Tacna, 21 de octubre de 2024 –
En un tema tan simple en la cual todos deberíamos estar unidos como es el tema de oponerse a la ampliación del penal de alta peligrosidad de Challapalca, ni siquiera en aspecto nuestras autoridades y líderes son capaces de despojarse de sus mezquindades. Pero no, para hoy día se tenia programa realizar un paro pacífico de protesta contra esta medida centralista de mandarnos a Tacna todos sus criminales. Mientras el gobernador regional estaba no habido, los alcaldes que inicialmente promovieron esta protesta estaban hechos mutis, la congresista Esmeralda Limachi estaba yendo al penal de Challapalca para comprobar in situ sobre los trabajos de ampliación de este penal el otro congresista se reunía con supuestas organizaciones en el centro de la ciudad con otro grupo de ciudadanos. Al mismo tiempo otro de ciudadanos formaba y planteaba formar rondas urbanas, una desunión total, cada uno disparaba para su lado y como le convenia.
En un contexto crítico para la región de Tacna, la falta de cohesión entre las principales autoridades ha generado preocupación entre la ciudadanía y los sectores productivos. Lejos de unificar esfuerzos para enfrentar los múltiples desafíos que enfrenta la región, los líderes locales y regionales parecen estar inmersos en una dinámica de confrontación, evitando asumir el liderazgo necesario para guiar a Tacna hacia un desarrollo sostenido.
A medida que la región sigue enfrentando problemas como la crisis hídrica, el estancamiento económico y la falta de infraestructura adecuada, las autoridades regionales y municipales parecen más enfocadas en defender sus intereses particulares. Los analistas locales señalan que el constante «disparar para su lado» entre alcaldes, consejeros y el Gobierno Regional ha paralizado iniciativas clave, afectando la inversión pública y generando un ambiente de inestabilidad política.
Uno de los sectores más perjudicados por esta situación es el agrícola, que depende de decisiones estratégicas coordinadas para asegurar el uso eficiente de los recursos hídricos, así como para impulsar proyectos de tecnificación que puedan mejorar la competitividad de los productores locales. Sin embargo, hasta la fecha, los conflictos entre autoridades han bloqueado el avance de importantes proyectos en esta área.

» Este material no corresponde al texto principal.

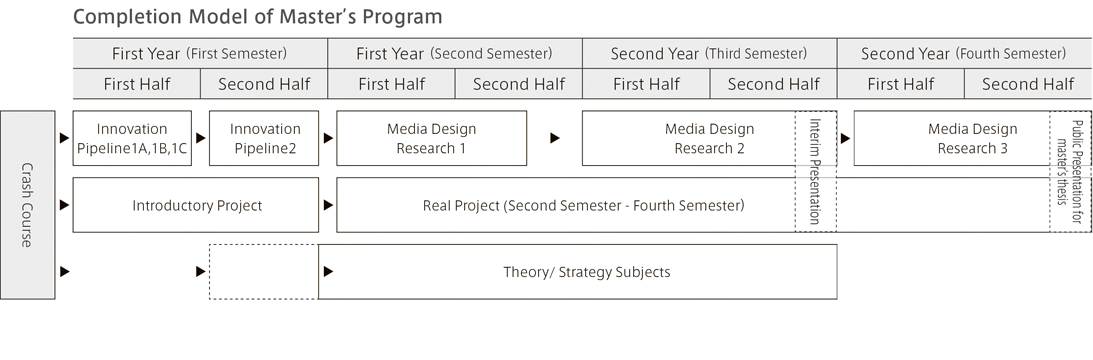Viewport: 1093px width, 360px height.
Task: Select the Theory/ Strategy Subjects box
Action: coord(578,272)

«La falta de liderazgo es alarmante. Mientras las autoridades sigan enfocadas en sus disputas personales y no logren articular una visión común para el futuro de Tacna, la región seguirá rezagada», afirmó un representante de la sociedad civil, quien prefirió no ser identificado.
Este clima de fragmentación ha generado también inquietud en sectores juveniles y académicos. Los estudiantes universitarios, que en semanas recientes han manifestado su preocupación por los problemas sociales y económicos de la región, han hecho un llamado a las autoridades para que se alineen y asuman un rol más constructivo. «Tacna necesita un liderazgo claro y un plan de desarrollo integral. No podemos seguir viendo cómo las disputas políticas retrasan el progreso de nuestra tierra», señaló uno de los representantes estudiantiles de la Universidad Privada de Tacna (UPT).
Los ciudadanos, por su parte, comienzan a perder la esperanza en una rápida solución a estos problemas. Mientras las autoridades no logren trabajar en conjunto, se teme que los próximos años sigan siendo un reflejo de la parálisis actual.